Saturday, 17 December 2011

Every moment

I've been feeling quite reflective recently.
To be honest, things have been slightly bumpy with the sausage in the last few weeks. While I've never come close to wishing I didn't have him, and never stopped liking him, I really faltered in my confidence in my ability to be a good mother to him. He seemed never to be satisfied, and for a couple of weeks he just cried all the time - relentless, insistent, despairing crying that I could at best delay by holding him, but sometimes even that didn't work. I was starting to ask myself what I was doing wrong, particularly after each version of that conversation where someone asks your baby's age, and you tell them, and they say OOOOOO such a lovely age, you can really enjoy them at this age, can't you? And I'd nod and agree, and walk away thinking well, I love him, but I don't seem to be enjoying him that much. It was just firefighting and I was devoting so much attention to making him not-cry that there wasn't much left in the tank for anything more positive.
So it's a joy for me to able to say things have moved on.
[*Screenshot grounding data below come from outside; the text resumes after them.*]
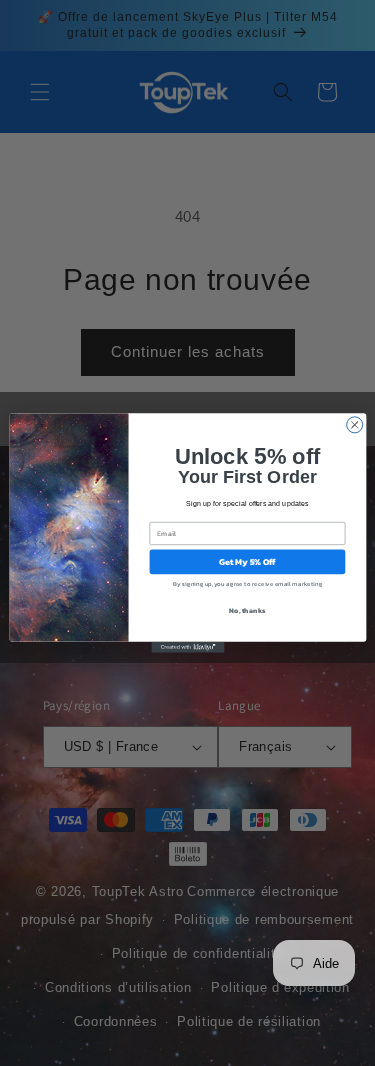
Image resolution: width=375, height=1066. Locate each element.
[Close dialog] (354, 425)
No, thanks (247, 610)
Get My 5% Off (246, 562)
Whatever was troubling him (or me) seems to have passed for now and for the past week I have really, truly, actively enjoyed pretty much every moment with him. The cries have always made sense to me, and I've known what to do, or when there's not much I can do; I'm understanding his cues for feeding, sleep, or a change of activity; he is engaging so very much with me, so much eye contact and laughing and smiling; he has periods of at least a few minutes where he will sit in his chair while I get on with something, or where I can lean him on me and let him happily play with something. I feel as though we have weathered something significant - we've come out of the other side of a time when we weren't quite synchronised, when there was something he was telling me that I wasn't 'getting', and I'm reaping the rewards now in a baby who seems to like me almost as much as I like him.
Oh, and he's sleeping for the odd stretch longer than 2 hours at night now. Of course this makes a huge difference.
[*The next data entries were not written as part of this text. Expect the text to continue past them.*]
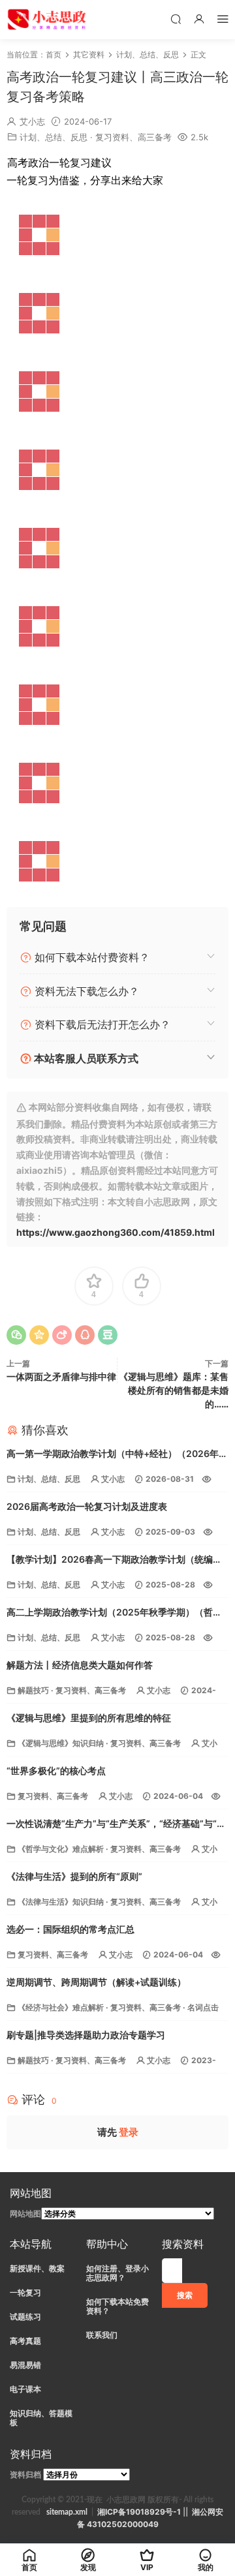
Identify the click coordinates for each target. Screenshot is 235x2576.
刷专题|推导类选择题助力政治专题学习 (86, 2034)
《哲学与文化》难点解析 (61, 1849)
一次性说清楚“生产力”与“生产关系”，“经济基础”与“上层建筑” (116, 1825)
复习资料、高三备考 (133, 137)
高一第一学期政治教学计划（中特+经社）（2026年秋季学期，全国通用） (117, 1455)
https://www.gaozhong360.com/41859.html (115, 1232)
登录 (128, 2132)
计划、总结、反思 (53, 137)
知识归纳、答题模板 (41, 2417)
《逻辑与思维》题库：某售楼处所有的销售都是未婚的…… (173, 1390)
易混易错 (25, 2365)
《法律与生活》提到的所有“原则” (74, 1876)
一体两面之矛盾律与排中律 (61, 1376)
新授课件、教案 (37, 2268)
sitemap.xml (66, 2512)
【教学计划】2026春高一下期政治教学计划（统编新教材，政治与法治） (114, 1560)
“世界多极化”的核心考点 (56, 1770)
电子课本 (25, 2389)
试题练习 (25, 2317)
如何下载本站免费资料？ (117, 2306)
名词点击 (203, 2007)
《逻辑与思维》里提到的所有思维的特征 (89, 1717)
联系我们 (102, 2335)
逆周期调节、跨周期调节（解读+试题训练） (96, 1981)
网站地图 (25, 2213)
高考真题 (25, 2341)
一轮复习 (25, 2292)
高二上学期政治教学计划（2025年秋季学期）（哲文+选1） (114, 1613)
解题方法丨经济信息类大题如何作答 (80, 1664)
I'm not silly enough, or blindly optimistic enough, to think that I now have it nailed and it will be plain sailing right through to adulthood. The draft post that I've been writing in my head called "attachment parenting fail" may well still get an airing when it's been refined a bit further. I also know that it's not as if we weren't having plenty of nice times during that difficult period - it wasn't weeks and weeks of living hell, or anything close to it. But still, it feels as though a page has turned. Bliss! 

Tuesday, 6 December 2011

Home alone

It's day 2 of a week where Isaac and I are alone together, his daddy having gone away to do interesting things in hot places.
My learning points so far:
1. It's a lot harder when you don't have someone to pick up the slack, even if it's only of the "oh god, can you just entertain him for 10 minutes while I slump and stare into space?" variety;
2. Nights, on the other hand, have been easier so far. He's feeding about a million times a night but I don't mind so much when there's no one who's asleep. I appreciate that this is deeply irrational, and that there's no need for my beloved to be awake while I'm feeding, but clearly (from my reaction this week) it's been simmering with me, because really last night I felt quite serene at each feed, even though they were every hour;
3. The thought of the possibility of my getting ill is TERRIFYING. I felt dreadful yesterday, all shivery and achey and cotton-wooly, and went to bed very very early thinking oh god, this is it, I have the flu, how on earth am I going to look after the baby? Luckily I turned out to be fine but still the fear of breaking my legs, or something, pervades;
4. I have a new depth of respect for anyone who does this alone full-time. My baby is (obviously) gorgeous and wonderful and lovely, but he's also hard work and intensive and really, just a few minutes of being able to share his care (and I don't mean a few minutes is all the beloved provides, just that it's the sanity-provider) makes quite a difference to how exhausted you are at the end of the day;
5. I'm so glad that he's old enough that he's still going to know his daddy when he gets back. Again this probably doesn't sound too rational, as it *is* only a week, but I feel so confident that daddy will get the almost hysterically delighted reaction that he always does;
6. We had two awful nights just before this week, where instead of waking for feeds and going straight back to sleep, he woke, howled, refused to feed, howled, howled, howled, needing us to take it in turns to rock and pace. I was terrified this pattern would continue, but it hasn't two nights so far. I think it would actually kill me, doing it alone;
7. I thought that with all the time I would have alone in the evenings I could do lots of sustained reading, without the worry of being antisocial. So far I've not even picked up a book, though I've done some excellent wallying around on the internet, and have managed some studying (study books don't count as books). Still, three more evenings, even if you don't count the rest of this one;
8. I may be coping just fine without him, but I still miss him.